[Begin TEXT SECTION]
The National’s new album is sublime. Unfortunately, I couldn’t get out to their show the other day. I’ve been dying to see them live for years but I don’t start my job until the 17th so money’s a little tight. I am really pumped. Last night, a friend and I went out to the bar and he said “you realize you came here six months ago and now you rule this place, right?” It’s weird to look back because so much has happened so fast but I guess that’s just the person I am. If I set a goal, I am relentless until I achieve it. That’s not to say that I get everything I want but even when the result isn’t what I desire, I think you just have to keep on swimming.

The motivation behind that is that I only get one shot in this life. Getting the car stolen four days before the election was over taught me that. I could be upset and give up or I could be upset and keep working because we needed to win. I chose the latter. Also, if there’s anything I can say about the city of Newark, it’s that it does a good job at keeping you sober and grounded. Even though summer classes are INTENSE, I’m happy that the regular semester is over because I’m volunteering at Bike Rescue and I’m going to look to see if I can set up a city wide clean up with Rutgers. There is so much trash around the main drags of Newark and now with Mayor Cory Booker about to make his exit, I believe that it is imperative to hold this city up. Newark’s taught me a lot and there are times where I dream about moving out to somewhere like Jersey City or Hoboken where the crime’s a lot lower- I think that’s Newark’s problem- that people leave it. To me, Newark is the Charlie Brown Christmas tree. If people sat around for a while and took the time to take care of it, it would be nice. One of Mayor Booker’s major criticisms is that he’s not in Newark and always somewhere else, and it’s a valid concern. I understand his point about why he was away, so he could promote our city, and he did. But when he’s gone, what is going to happen? The celebrity is gone and it’s unlikely that the media will flock to the new mayor like they did to Booker. I just can’t wait for school to start again so I can see if I can get some students together to form a community group. We’ve made so much progress. I can’t stand to see it go away.
[End TEXT SECTION]
[Begin DATA EXCERPT]
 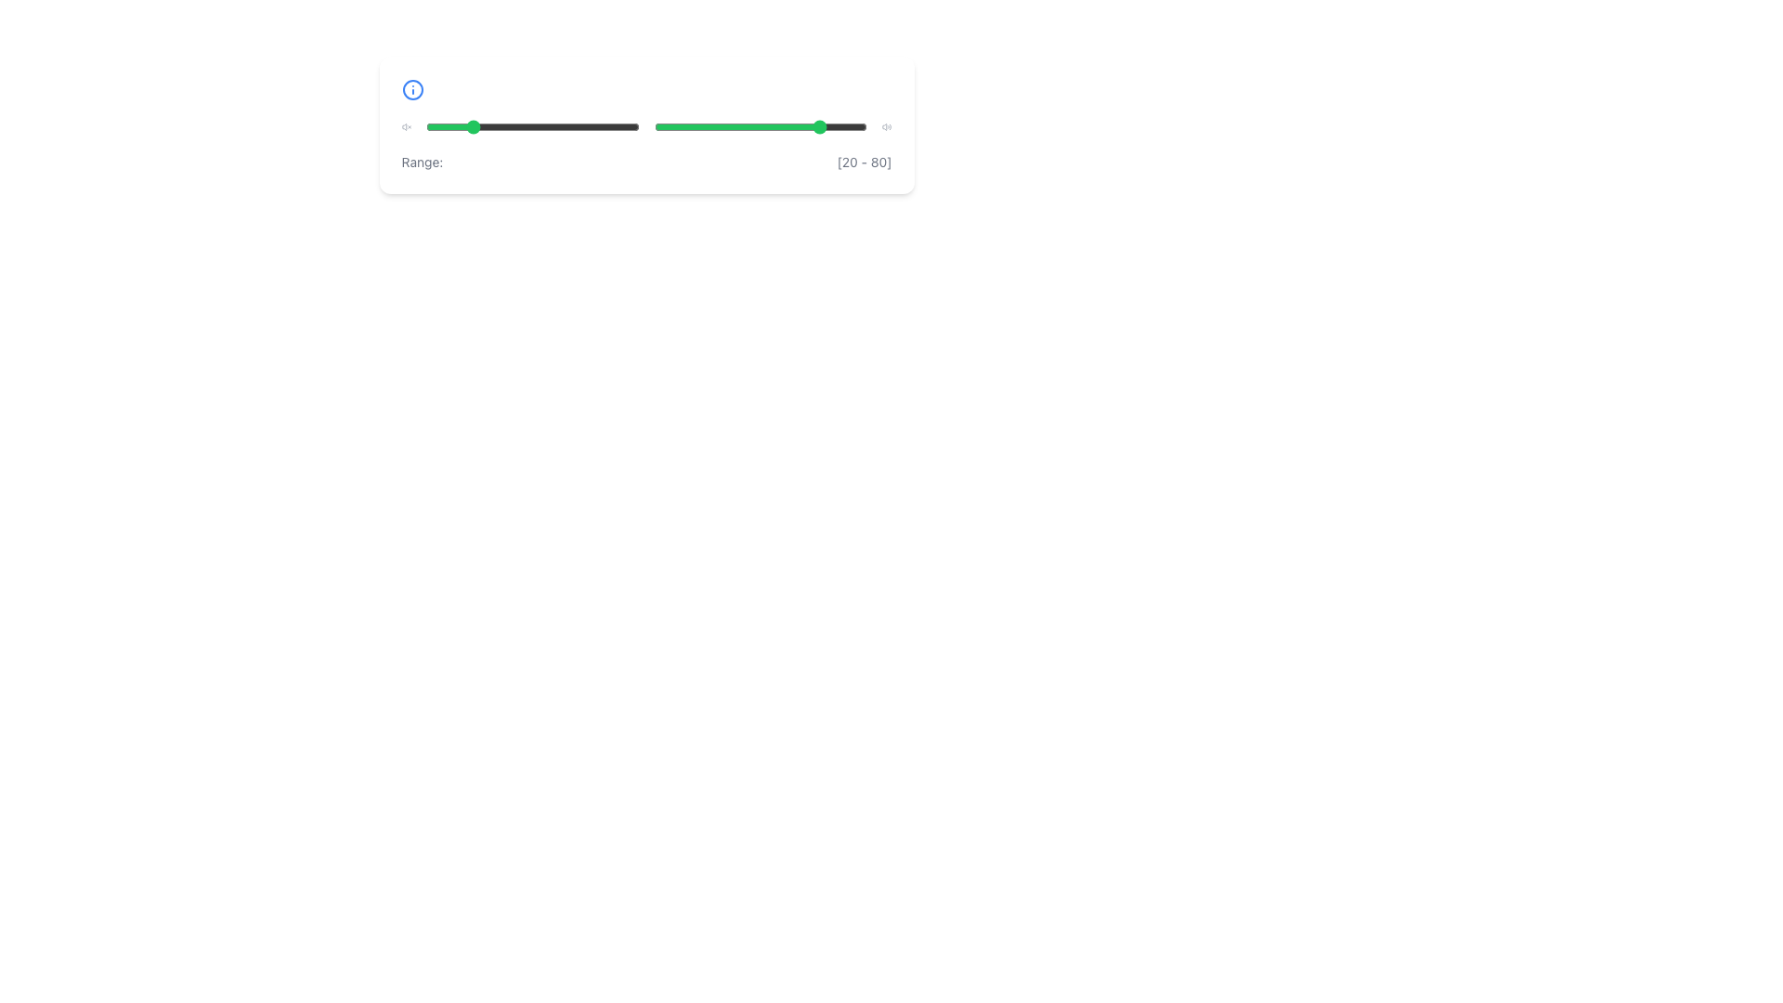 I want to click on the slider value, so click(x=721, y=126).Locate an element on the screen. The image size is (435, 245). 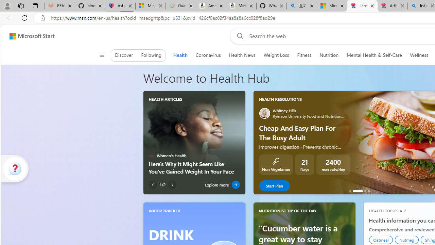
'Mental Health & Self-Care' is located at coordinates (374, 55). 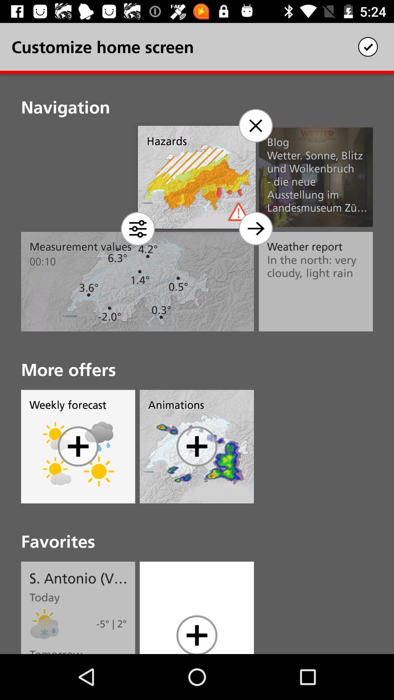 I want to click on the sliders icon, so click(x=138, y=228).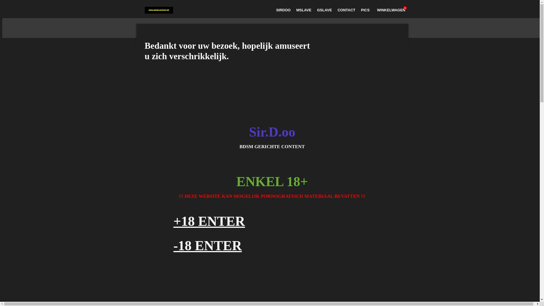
[End DATA EXCERPT]
§ WRITTEN INSTRUCTION:
List every city named in the passage about Newark. The lines are not needed for the task.

§ WORKED ANSWER:
Newark, Jersey City, Hoboken